Verlorene Jahre, Kommentar zur privaten Altersvorsorge in Deutschland

von Silke Stoltenberg

Frankfurt (ots) - Für die Altersvorsorge sind es verlorene Jahre gewesen. Aus

dem Versprechen der Bundesregierung, die Riester-Rente zu reformieren, ist

Nullkommanichts worden. Es ist wirklich bitter für diejenigen, die aufgrund des

demografischen Wandels immer weniger aus der gesetzlichen Rente zu erwarten

haben und selbst für ihr Auskommen im Alter aktiv werden müssen. Insofern kann

man der Fondsbranche nur beipflichten, dass das deutsche System in eine immer

größere Schieflage gerät. Für die neue, wie auch immer geartete Bundesregierung

wird die Aufgabe umso dringlicher sein, die Reform der Altersvorsorge endlich

anzupacken.

Wie sich die Fondsbranche das vorstellt, hat sie nun noch einmal präzisiert und

zudem an neue Entwicklungen angepasst. Und da sind durchaus gute Denkanstöße für

die Politik dabei. Dass der Sparer-Freibetrag seit Jahren nicht erhöht wurde,

während Verbraucherpreise, Renten, Steuerfreibetrag und

Beitragsbemessungsgrenzen stetig nach oben gingen, ist ein wunder Punkt. Denn

was hilft es denn, einerseits staatliche Gelder als Zulagen für

Altersvorsorgeprodukte zu gewähren, während andererseits der Freibetrag auf

unzureichendem Niveau verharrt und dann sofort den Leuten 25 Prozent

Abgeltungssteuer aus der Tasche gezogen werden, wenn sie zusätzlich privat

vorsorgen. Eine Erhöhung des Pauschbetrags wie auch eine regelmäßige Anpassung

an Inflation und Lohnentwicklung sind sinnvolle Vorschläge des Fondsverbands

BVI. Auch die Idee, "verfallene" Freibeträge aus den Vorjahren für die Zukunft

aufsparen zu können, überzeugt.

Positiv ist auch, dass die Fondsanbieter Bereitschaft signalisieren, sich statt

einer reformierten Riester-Rente ein neues staatlich gefördertes

Altersvorsorgeprodukt vorstellen zu können. Denn angesichts der lautstarken

Kritik an diesem Produkt ist es fraglich, ob sich eine neue Regierung wirklich

noch an dieser schwierigen Herausforderung versuchen will oder lieber einen

Neustart wagt. Da ist es auf jeden Fall aus Sicht der Fondsbranche besser, sich

für alle Lösungen offen zu zeigen - zumal gerade aus der Politik schon viele

andere Ideen weg von der Riester-Rente kamen.

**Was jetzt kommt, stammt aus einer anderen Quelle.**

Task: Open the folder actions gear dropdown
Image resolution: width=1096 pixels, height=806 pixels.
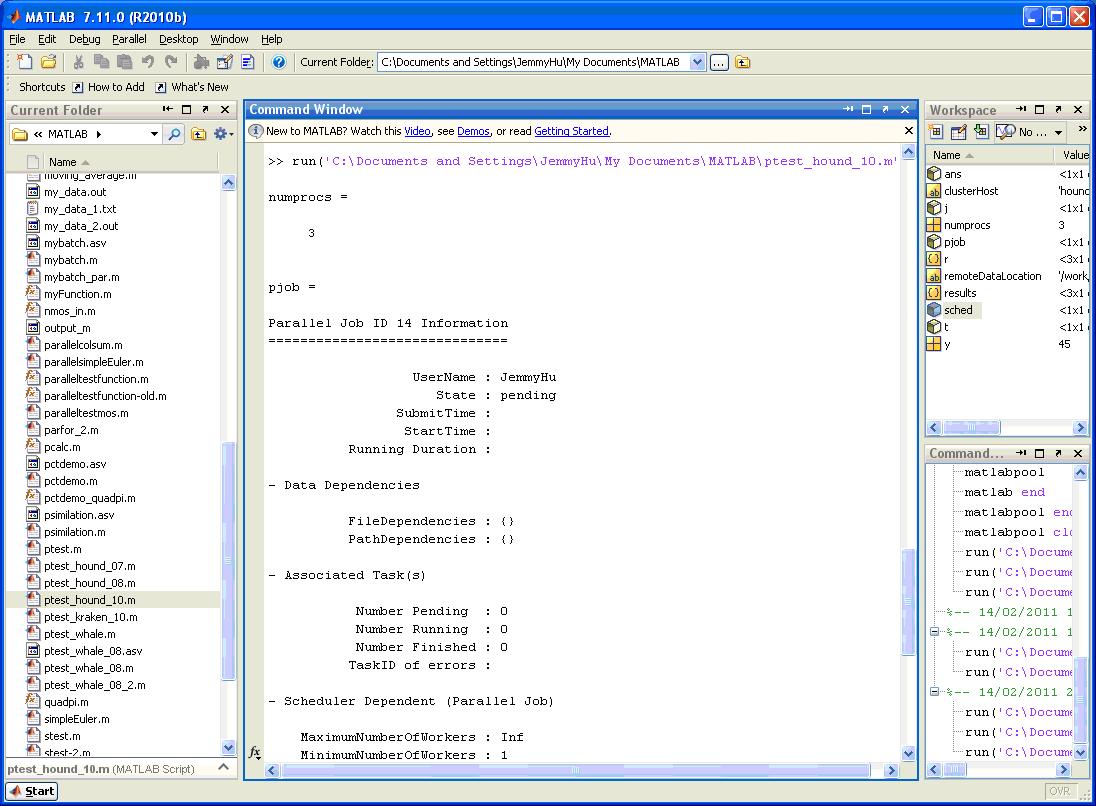Action: tap(224, 134)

Zentral wird dabei sein, dass

hundertprozentige Garantieversprechen gegenüber Vorsorgesparern keine Zukunft

mehr haben, sonst sind die Aussichten für Vorsorgesparer auf auskömmliche

Renditen schlecht. Für die dringend notwendige Reform der Altersvorsorge braucht

die neue Regierung Mut - und ein konstruktives Mitwirken der Finanzbranche.